Extracted records section start
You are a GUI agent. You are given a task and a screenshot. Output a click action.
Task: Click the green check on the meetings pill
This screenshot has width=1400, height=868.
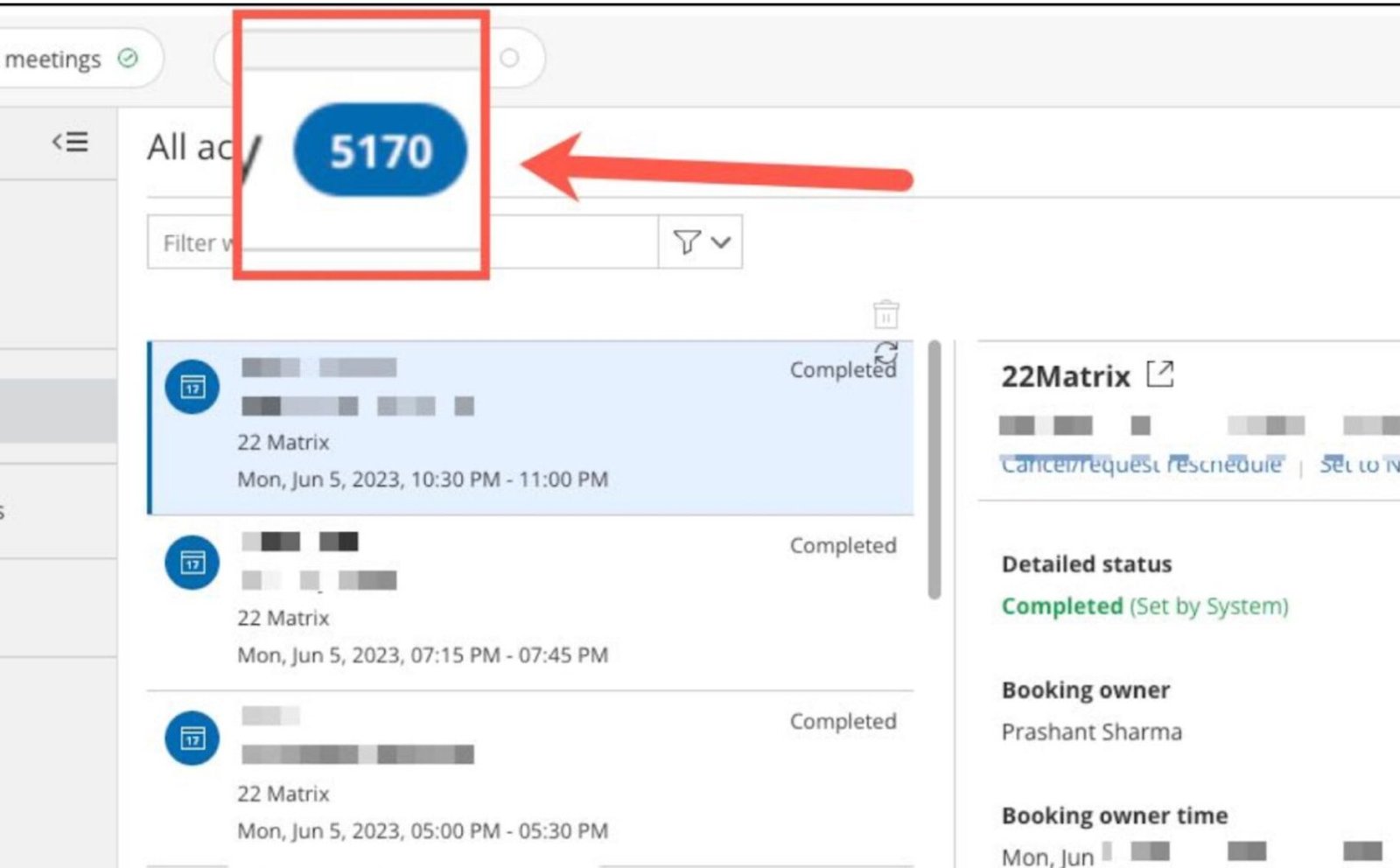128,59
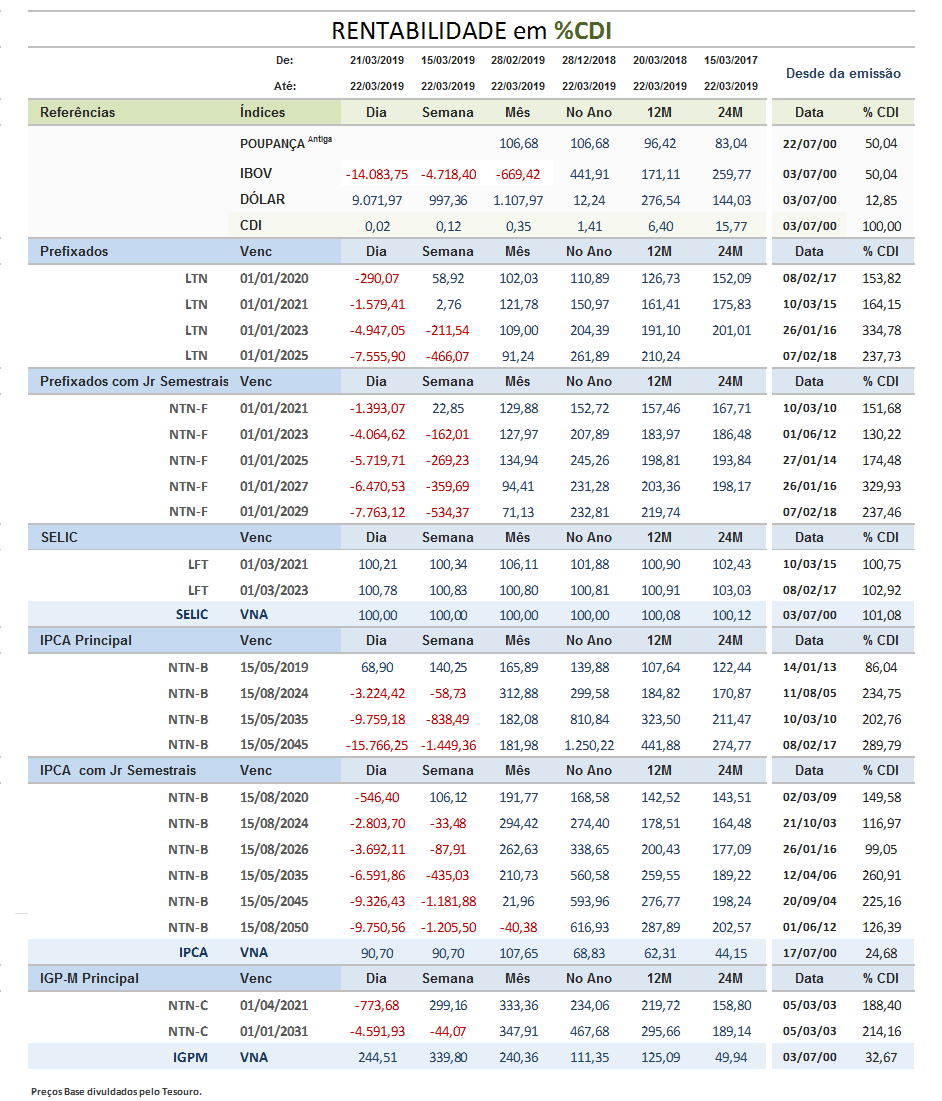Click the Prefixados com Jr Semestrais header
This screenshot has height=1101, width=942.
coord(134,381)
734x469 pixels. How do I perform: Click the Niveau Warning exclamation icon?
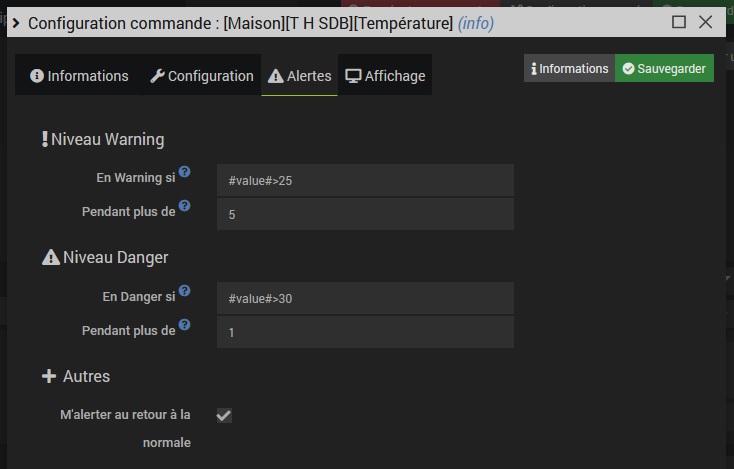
Extracted records section end
Problem statement |
Copy the records exactly. Skip the pictures.

Completed task |
You are a GUI agent. You are given a task and a screenshot. Output a click action.
Task: Click the green check on the meetings pill
This screenshot has width=1400, height=868.
128,59
Click the Prefixados com Jr Semestrais header
This screenshot has height=1101, width=942.
coord(134,381)
734x469 pixels. How do I perform: Click the Niveau Warning exclamation icon?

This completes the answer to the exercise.